▶ Task requirements: All lines from the first one in the listing below to the one holding "Given: Click Show as Chart in FBC window", inclusive, are to be copied exactly.

[Start of section]

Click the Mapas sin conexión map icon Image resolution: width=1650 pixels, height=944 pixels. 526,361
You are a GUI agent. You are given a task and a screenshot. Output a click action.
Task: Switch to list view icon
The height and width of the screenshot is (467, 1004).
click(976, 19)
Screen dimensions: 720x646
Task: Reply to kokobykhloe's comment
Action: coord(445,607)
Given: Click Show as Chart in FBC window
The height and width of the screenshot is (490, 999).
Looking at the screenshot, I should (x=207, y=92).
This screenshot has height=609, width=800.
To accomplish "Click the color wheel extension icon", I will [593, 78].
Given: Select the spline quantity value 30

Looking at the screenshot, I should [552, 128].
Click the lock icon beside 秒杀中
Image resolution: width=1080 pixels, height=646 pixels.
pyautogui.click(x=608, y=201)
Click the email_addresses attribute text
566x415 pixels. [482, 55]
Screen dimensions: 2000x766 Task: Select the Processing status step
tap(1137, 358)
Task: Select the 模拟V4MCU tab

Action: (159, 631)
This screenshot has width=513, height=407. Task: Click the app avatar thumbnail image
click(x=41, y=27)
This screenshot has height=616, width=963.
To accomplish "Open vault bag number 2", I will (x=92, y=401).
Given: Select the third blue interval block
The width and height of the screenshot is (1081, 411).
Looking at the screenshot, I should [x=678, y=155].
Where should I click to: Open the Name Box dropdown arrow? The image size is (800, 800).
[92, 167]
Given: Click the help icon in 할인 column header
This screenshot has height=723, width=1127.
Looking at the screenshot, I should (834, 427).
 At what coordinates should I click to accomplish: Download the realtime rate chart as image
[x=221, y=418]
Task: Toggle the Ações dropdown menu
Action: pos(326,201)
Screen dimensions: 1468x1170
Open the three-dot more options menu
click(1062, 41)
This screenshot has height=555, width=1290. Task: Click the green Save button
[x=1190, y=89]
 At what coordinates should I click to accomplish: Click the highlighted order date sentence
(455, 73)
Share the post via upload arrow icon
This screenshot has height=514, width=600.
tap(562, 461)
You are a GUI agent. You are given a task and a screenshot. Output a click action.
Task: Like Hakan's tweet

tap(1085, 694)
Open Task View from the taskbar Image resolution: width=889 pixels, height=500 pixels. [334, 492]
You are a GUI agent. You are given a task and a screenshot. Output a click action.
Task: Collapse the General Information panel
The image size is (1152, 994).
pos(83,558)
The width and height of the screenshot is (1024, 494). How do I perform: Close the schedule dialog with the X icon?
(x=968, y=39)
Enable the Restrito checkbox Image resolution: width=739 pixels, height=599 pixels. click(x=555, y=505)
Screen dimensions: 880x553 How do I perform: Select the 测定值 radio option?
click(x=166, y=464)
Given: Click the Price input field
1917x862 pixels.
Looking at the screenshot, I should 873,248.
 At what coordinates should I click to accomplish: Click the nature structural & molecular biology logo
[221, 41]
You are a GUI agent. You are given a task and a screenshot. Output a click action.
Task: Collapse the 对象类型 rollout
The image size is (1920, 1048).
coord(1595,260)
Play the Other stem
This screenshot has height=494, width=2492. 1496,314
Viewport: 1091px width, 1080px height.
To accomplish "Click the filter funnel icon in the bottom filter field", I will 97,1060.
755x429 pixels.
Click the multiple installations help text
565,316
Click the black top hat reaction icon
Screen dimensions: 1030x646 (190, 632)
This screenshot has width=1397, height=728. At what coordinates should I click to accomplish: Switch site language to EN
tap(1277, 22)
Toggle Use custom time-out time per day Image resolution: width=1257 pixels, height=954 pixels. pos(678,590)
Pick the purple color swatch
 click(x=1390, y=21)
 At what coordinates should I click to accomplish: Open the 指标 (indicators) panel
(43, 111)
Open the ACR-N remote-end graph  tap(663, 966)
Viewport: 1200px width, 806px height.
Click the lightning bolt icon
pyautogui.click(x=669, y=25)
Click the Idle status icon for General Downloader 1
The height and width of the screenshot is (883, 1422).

[End of section]

▶ Solution to this exercise:
Click the Mapas sin conexión map icon Image resolution: width=1650 pixels, height=944 pixels. 526,361
You are a GUI agent. You are given a task and a screenshot. Output a click action.
Task: Switch to list view icon
The height and width of the screenshot is (467, 1004).
click(976, 19)
Screen dimensions: 720x646
Task: Reply to kokobykhloe's comment
Action: coord(445,607)
Given: Click Show as Chart in FBC window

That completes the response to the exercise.